I think two questions are important to answer when it comes to faith and religion:

1 – What themes, doctrines, and traditions do you focus on, putting it in big letters in the middle of the sign, and which would you relegate to the subtitles?
2 – What themes, doctrines, and traditions does the average person in the pew hear the most and which are kept to the periphery?

These answers need to line up. If Jesus Christ and him crucified (1 Cor 2:2) is the central message of our faith, any given person who comes through the doors on any given Sunday should leave that morning getting it. That doesn’t mean every week we preach on the crucifixion and resurrection but it does mean that the message is still present in as many ways as we can come up with. I wonder how many times I have put the headline in the subtitle or off the sign completely and spent too long focusing on minutia. Just because something is interesting to me doesn’t mean it is a rabbit trail to take a whole congregation down in a sermon, Bible class or small group lesson. That is a difficult one for me because I love the details.

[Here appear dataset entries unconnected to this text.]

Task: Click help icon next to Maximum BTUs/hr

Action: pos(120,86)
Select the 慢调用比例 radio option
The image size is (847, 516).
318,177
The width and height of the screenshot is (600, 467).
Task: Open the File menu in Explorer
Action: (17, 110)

If we are going to succeed in making the main thing the main thing we need to analyze the sign posts we have erected and make sure that the signs we raise before people match what this is all about in the first place. If we notice the main point can only be found in the small print then it is time for an overhaul.

What is more, this type of thinking is one thing that can bring unity to various groups of Christians. When we look at our signs we will often notice that many have the same thing in the big letters with all sorts of different things in the subtitles. Unity comes when we notice the core aspects of our faith are the same, while many of our disagreements are over some very small and negotiable aspects of our faith (this is not always true, some disagreements can certainly still be major!).

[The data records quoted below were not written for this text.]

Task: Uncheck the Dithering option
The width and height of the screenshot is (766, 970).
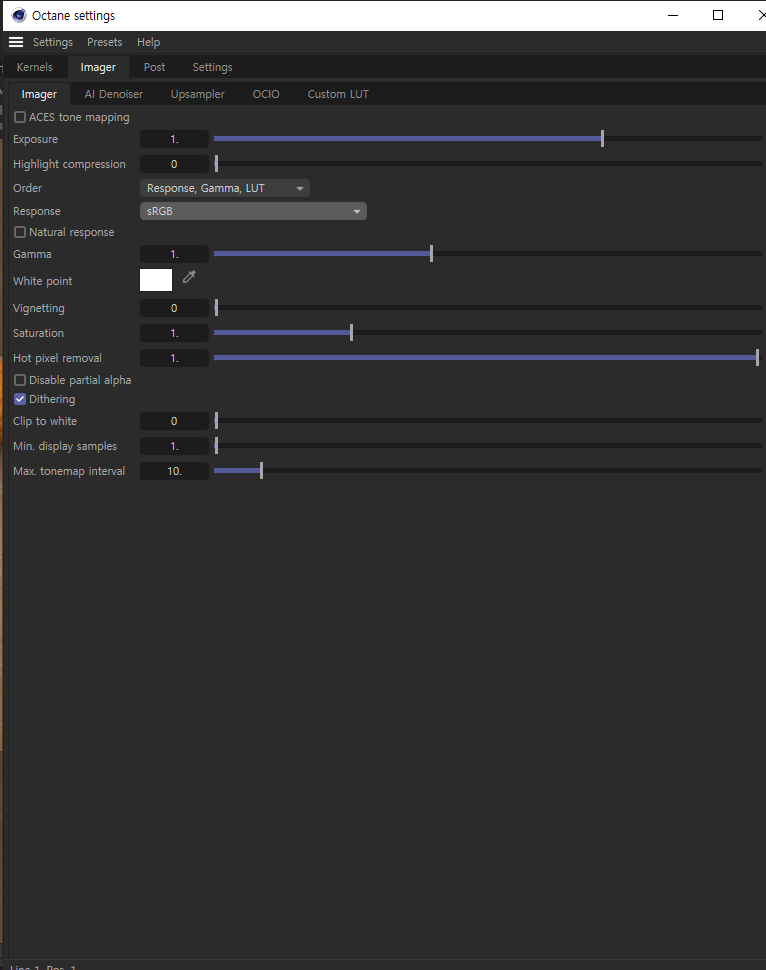Action: pyautogui.click(x=21, y=399)
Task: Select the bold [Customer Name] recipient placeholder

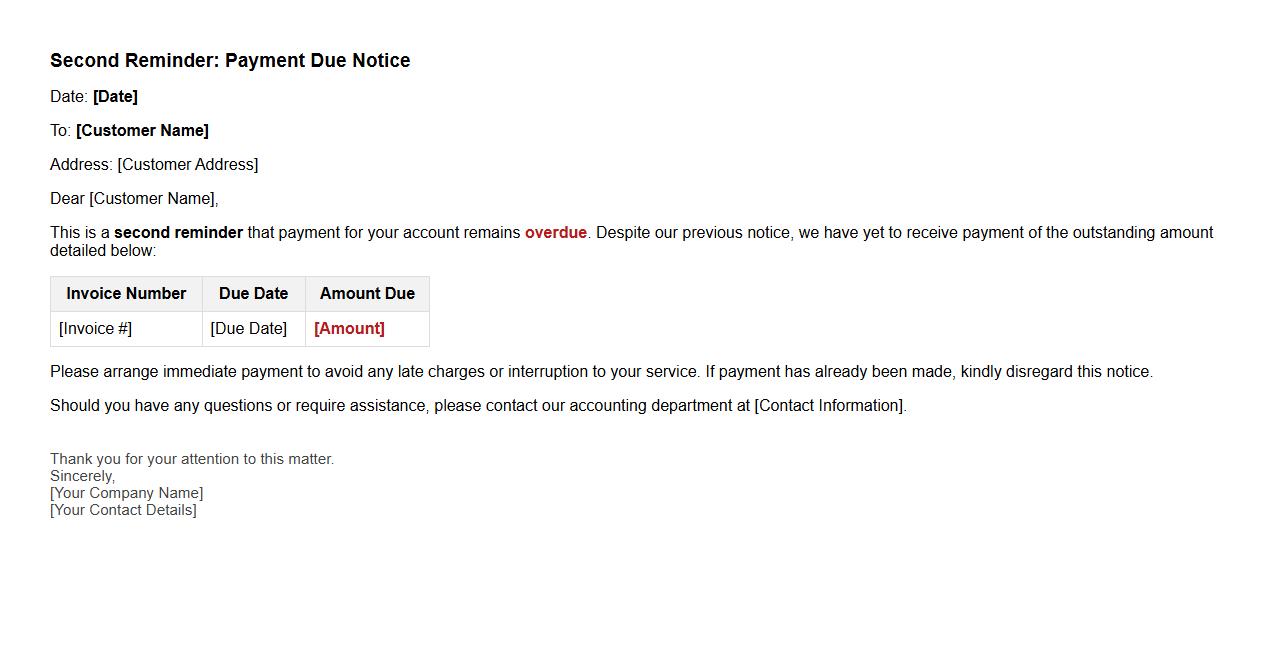Action: 142,131
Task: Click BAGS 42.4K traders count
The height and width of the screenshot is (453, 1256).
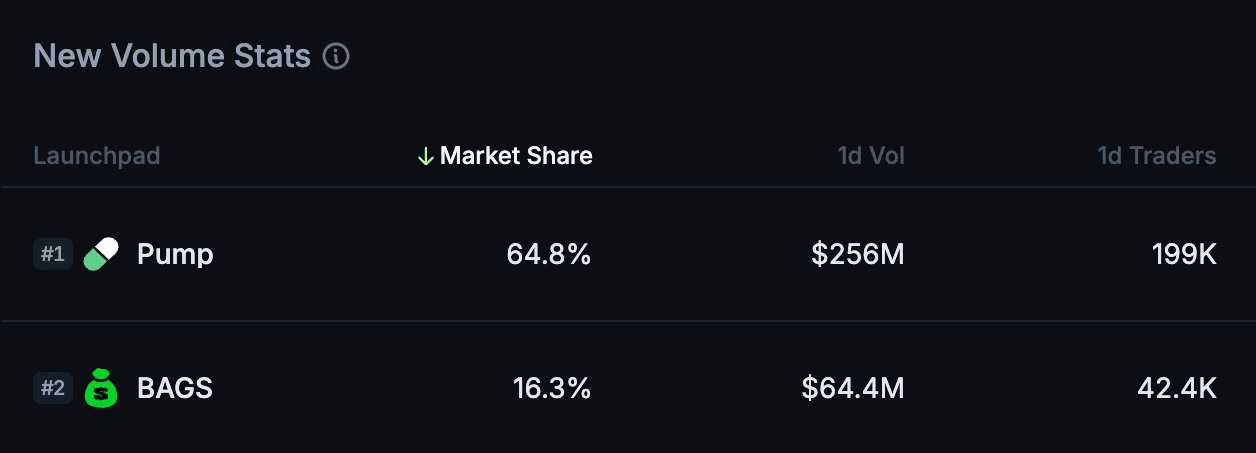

What is sad and frustrating is that many splits and divisions have occurred over people who transposed their faith headlines with the negotiables and then got mad at other people who were not willing to also flip their signs around. The results are just as deadly as the sign pictured above. How many people would read that sign and thing they were safe as long as they don’t get cut on that sign, only to drive past it and fall to their death over a collapsed bridge? If people read your sign, will the road ahead be any safer for them?

What does your sign say vs. what should your sign say? Do they match?

0 Responses

  1. Hello!

    I enjoyed the article and viewing your blog. Good thoughts and intriguing messages for us all to ponder.

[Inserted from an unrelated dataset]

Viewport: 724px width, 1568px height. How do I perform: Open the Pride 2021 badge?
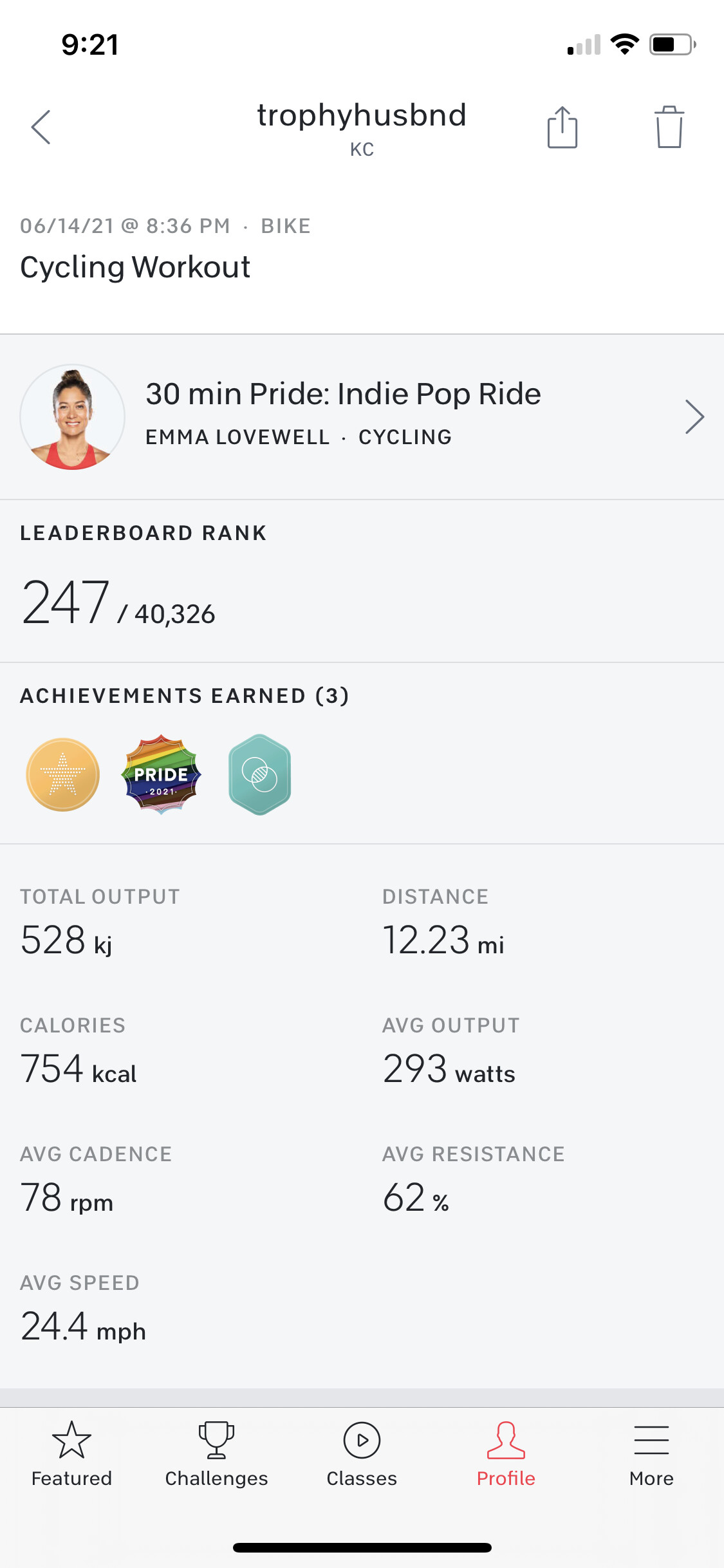tap(161, 774)
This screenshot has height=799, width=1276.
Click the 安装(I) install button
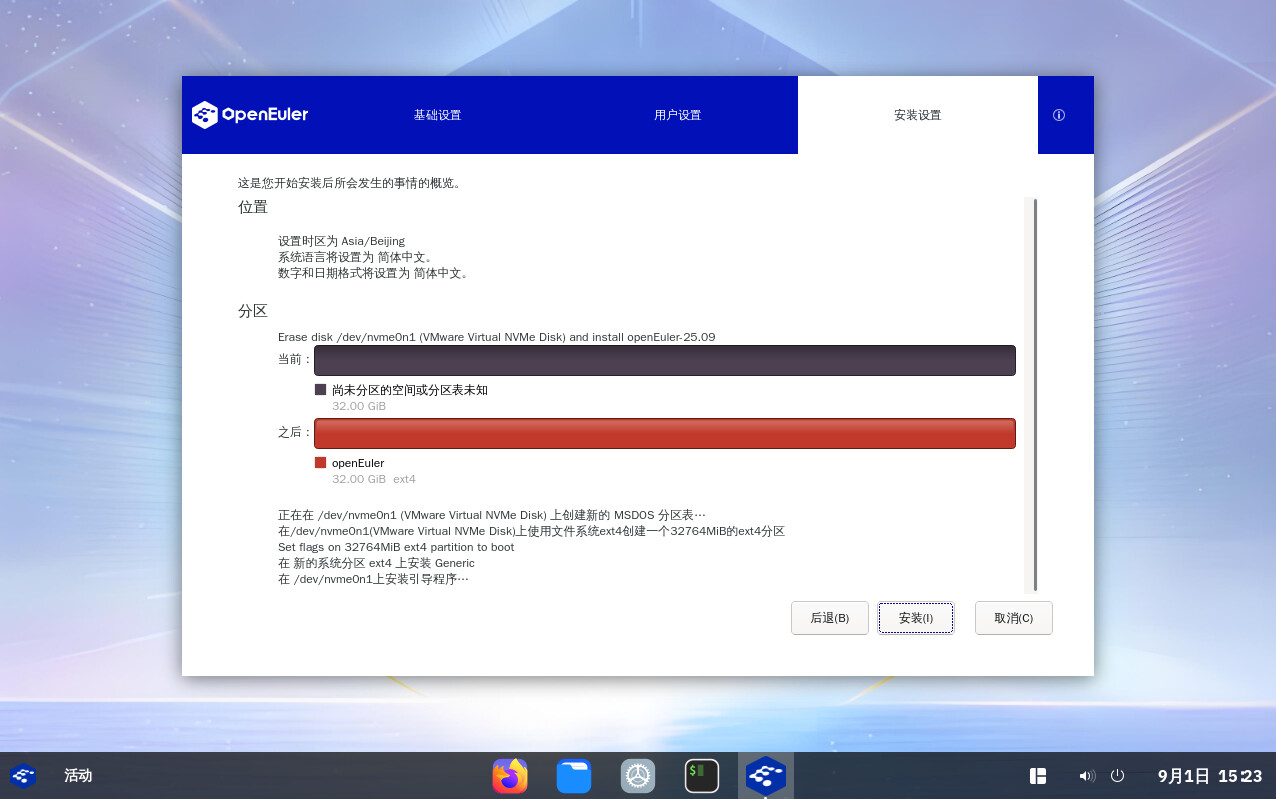[x=915, y=618]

    I fear that many preachers have “missed the point” in exclaiming, almost weekly, a particular doctrinal position, when the Gospel in its entirety must be preached.

    I am a preacher and I have observed, among my peers, the temptation to teach the sinfulness of certain false ideas about how to worship God, so often. At the same time, they rarely preach on other important topics. True worship is essential but when the congregation is already worshiping correctly we must assume that it is time to move on to another subject of study.

    Similarly, some issues within topics are overemphasized and others are deemphasized. For example, I hear a sermon on faith and the preacher is spending 90% of the time arguing why faith alone does not save. Perhaps we can address this as a sub point but not take it too far. Or, in preaching about grace, the preacher spends 90% of the sermon arguing why Christians must “work the works of God” and that grace alone will not save. These are not “minutia” in the grand scheme but the point is that there must be BALANCE in preaching.

    Thank you for letting me post.

    Keep blogging, bro.

    Mike Hildreth

  2. I’m going to use this sign in our sunday school lesson this week on Trusting God, Materialism, and the real point of the Christmas Season… thanks so much for posting this!